HONY’s have a very crafty way of creeping up on you when you least expect it, somewhat like the spontaneous materialization of Reese’s Oreos in the aisles of Target on a given Sunday afternoon. I suppose this is premium news for the elusive HONY photographer, as he will never go out of the job as long as the humans of New York City keep on keeping on.

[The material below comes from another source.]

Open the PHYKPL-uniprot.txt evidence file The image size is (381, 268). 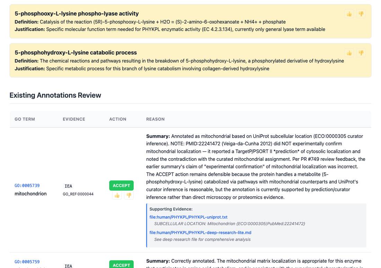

I discovered my next HONY only a week after my encounter with the engineer turned taxi driver. Although I never actually learned how to pronounce her name, for all purposes of this blog, we will refer to her as “Lucy” after her freckle-faced doppelgänger, Lucy Liu. Lucy’s meticulous manicures brought me back to the salon in Brooklyn Heights several times, all during which we mutually managed to dodge uncomfortable salon conversation. Lengthy deep-tissue hand massages and intimate oily leg rub downs became a mastered game of concurrently inspecting the tacky plastic chandeliers that hung from the ceiling, and dust-coated plastic flowers that sat in mildewy vases. However at some point during my last visit, eye contact was unsuccessfully yet inevitably initiated, and I found myself feeling obligated to strike up some kind of chat with Lucy as she kneaded the shit out of every muscle in my lotion-slathered hand. I asked Lucy about her hours at the salon, naturally the opening line of any quality conversation. Surprisingly we had more in common than I had assumed, being two over-worked, under-paid betches. This is where our similarities conclude, as Lucy is from Nepal, and moved to New York by herself to earn money to support her parents, husband, and two young children, all of whom inhabit a crowded, single-family dwelling back in her homeland. When I asked when she would be reunited with her family, she told me she didn’t know and would work as long as necessary to send back enough money for her family to live comfortably, but that she misses them all very much. She scrolled through her iPhone between coats of polish, proudly showing me photos of her tiny tots in their school uniforms, playing with the friends of her children. By the end of my manicure, we were both left crying while my left hand sat frying in the shellac manicure Easy Bake Oven. Thankfully, my Freddy Kreuger hand went unnoticed until after I left her tip.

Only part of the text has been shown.